Start of SUPPLIED ENTRIES
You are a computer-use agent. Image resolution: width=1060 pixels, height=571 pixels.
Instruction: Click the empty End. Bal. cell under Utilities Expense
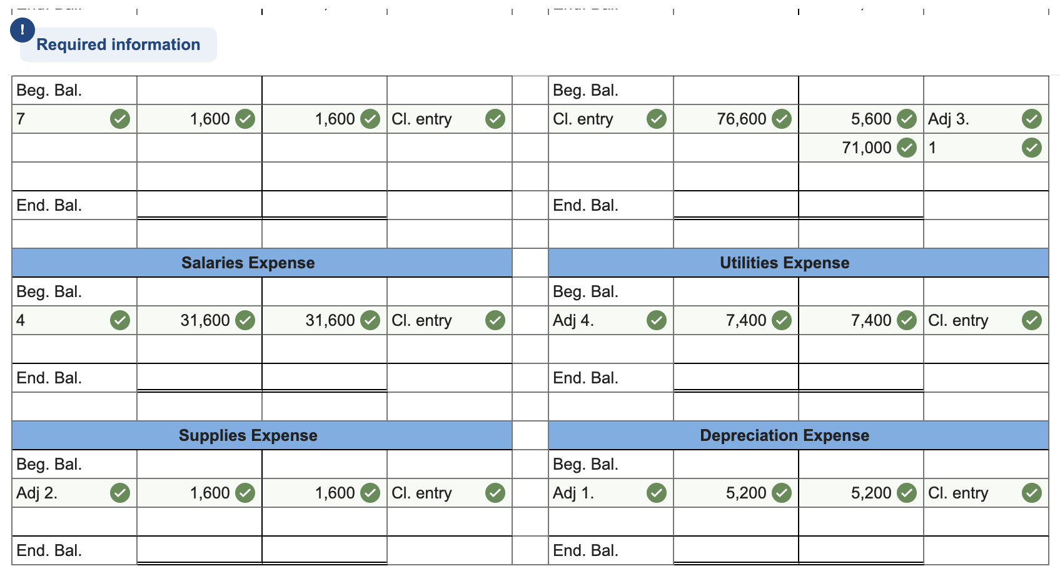(735, 377)
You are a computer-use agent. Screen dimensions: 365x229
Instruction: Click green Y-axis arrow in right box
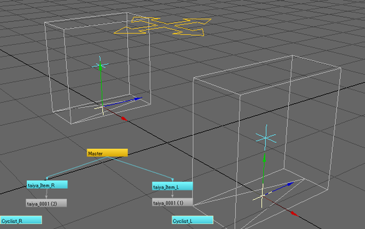[264, 159]
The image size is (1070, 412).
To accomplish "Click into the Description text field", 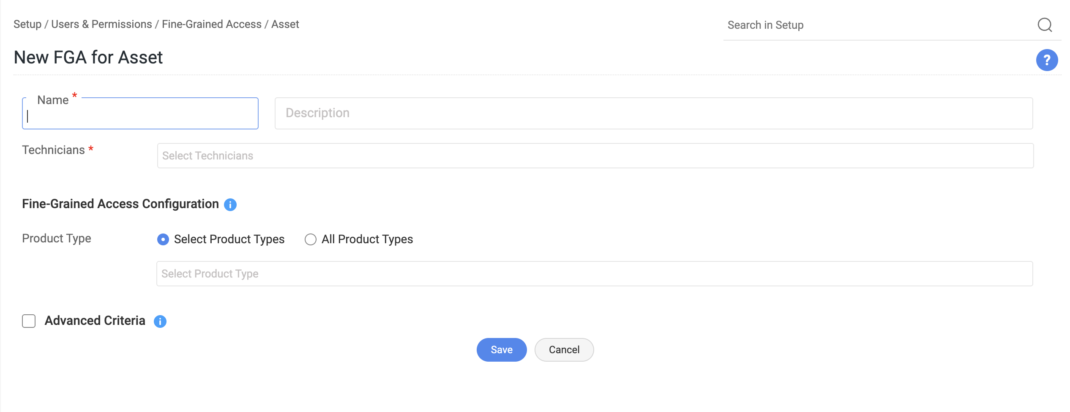I will 653,113.
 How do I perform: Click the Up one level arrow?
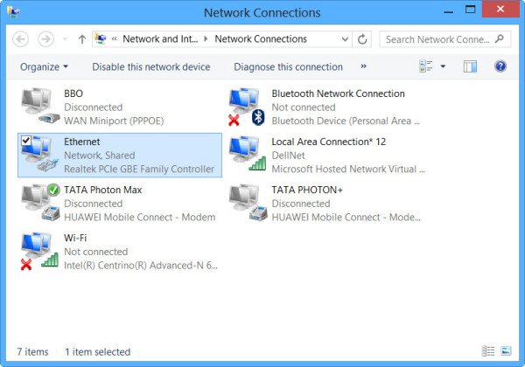(82, 39)
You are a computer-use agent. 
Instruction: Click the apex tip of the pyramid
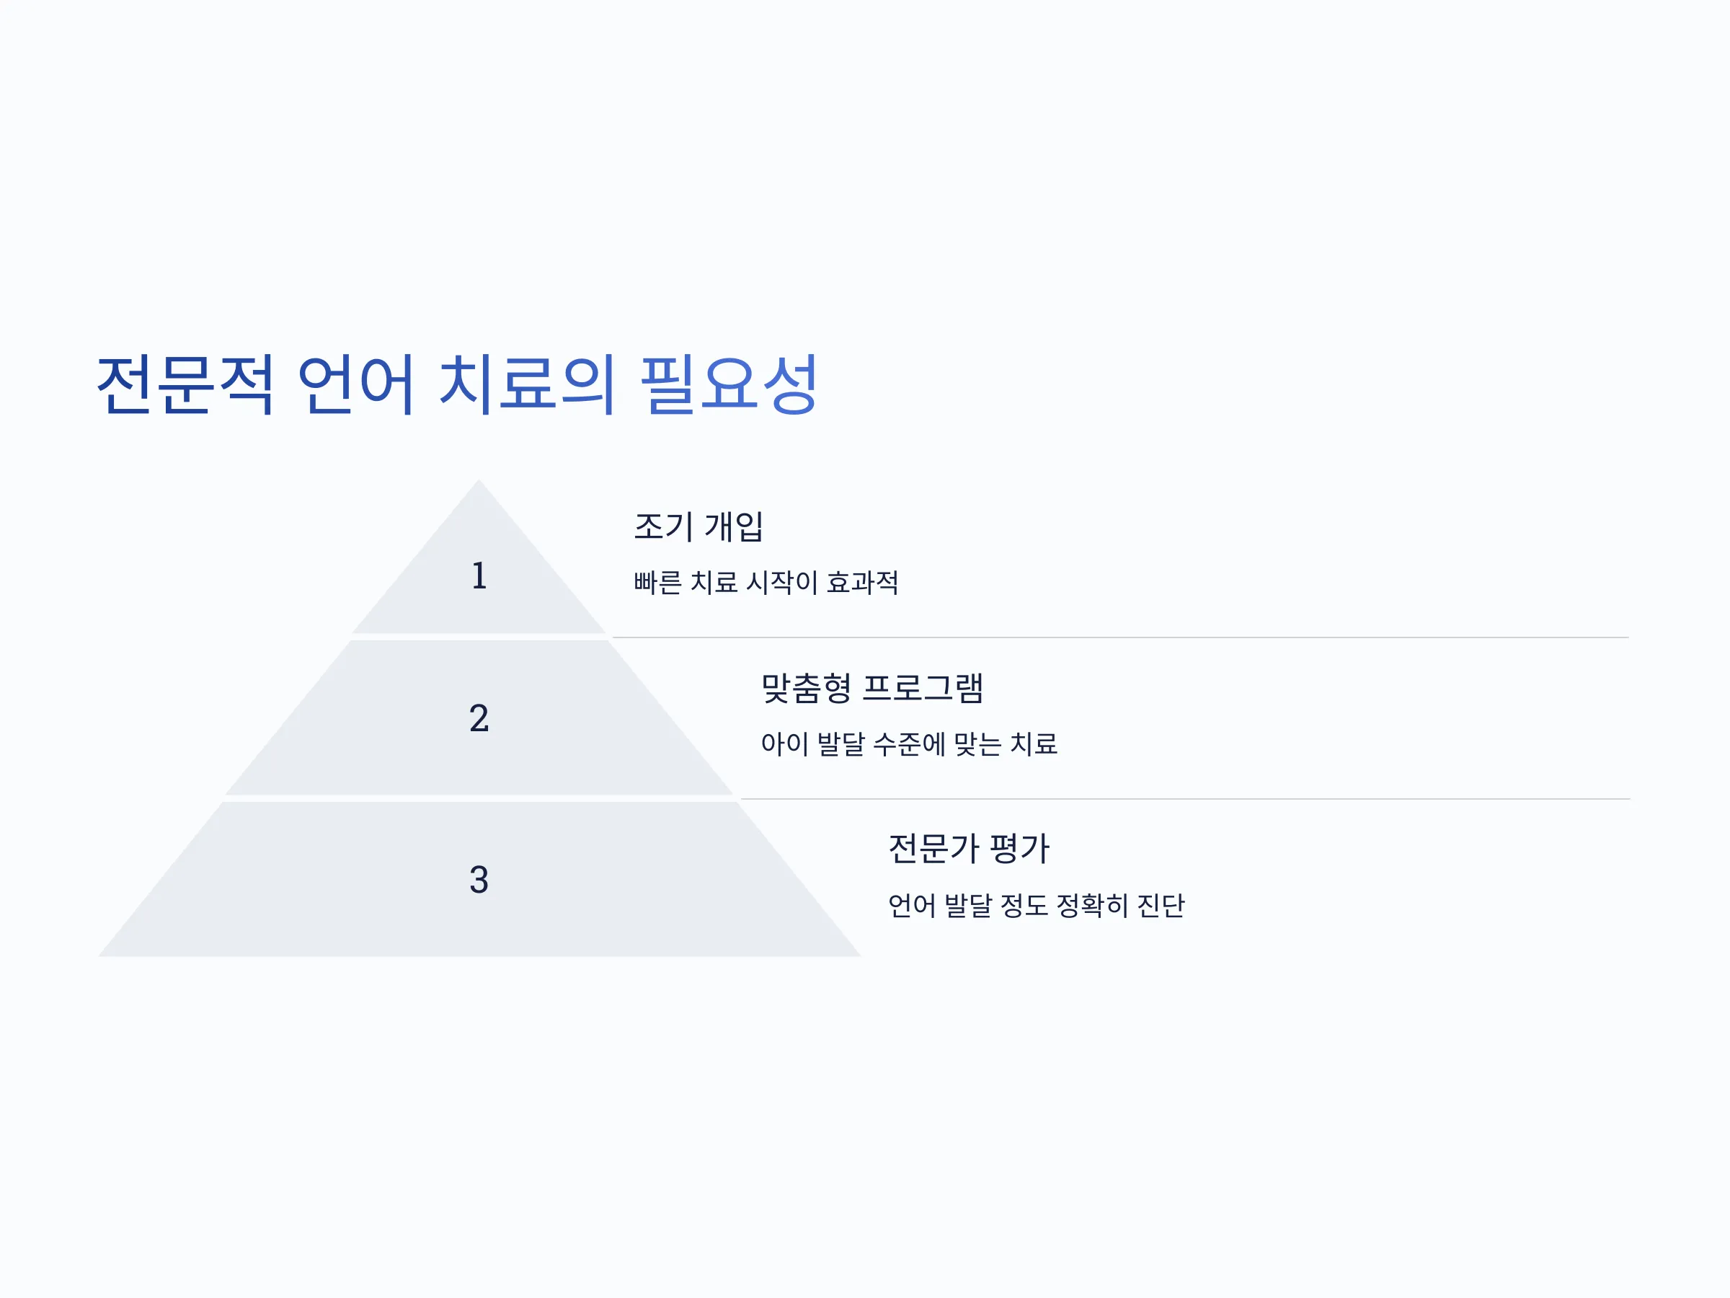pos(479,482)
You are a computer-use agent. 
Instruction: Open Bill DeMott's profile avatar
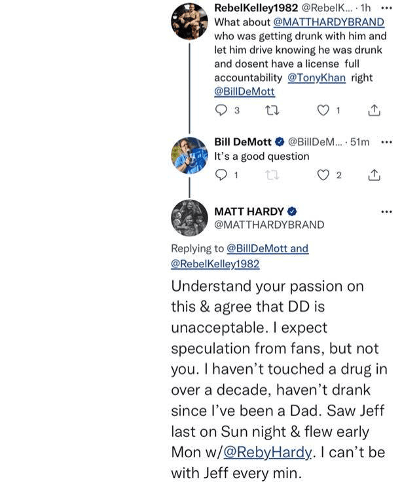click(x=189, y=155)
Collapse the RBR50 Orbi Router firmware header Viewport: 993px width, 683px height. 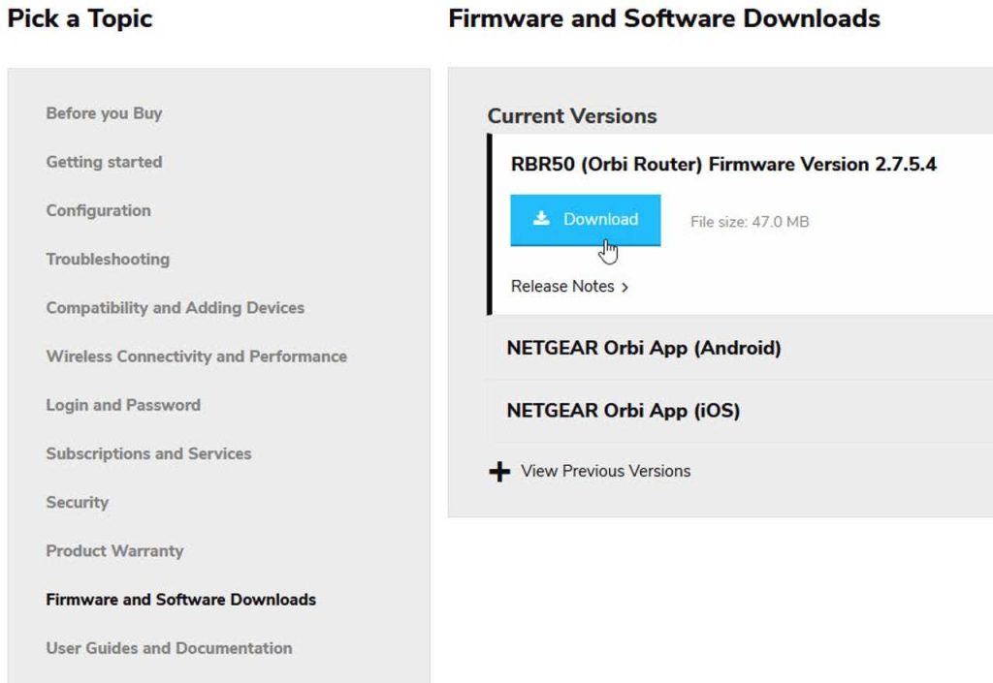point(722,165)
End of SUPPLIED ENTRIES
CHALLENGE:
Pull out each line of the records above that contains the word "Instruction". Case counts.

THE SOLUTION:
Instruction: Click the empty End. Bal. cell under Utilities Expense
Instruction: Click green Y-axis arrow in right box
Instruction: Click the apex tip of the pyramid
Instruction: Open Bill DeMott's profile avatar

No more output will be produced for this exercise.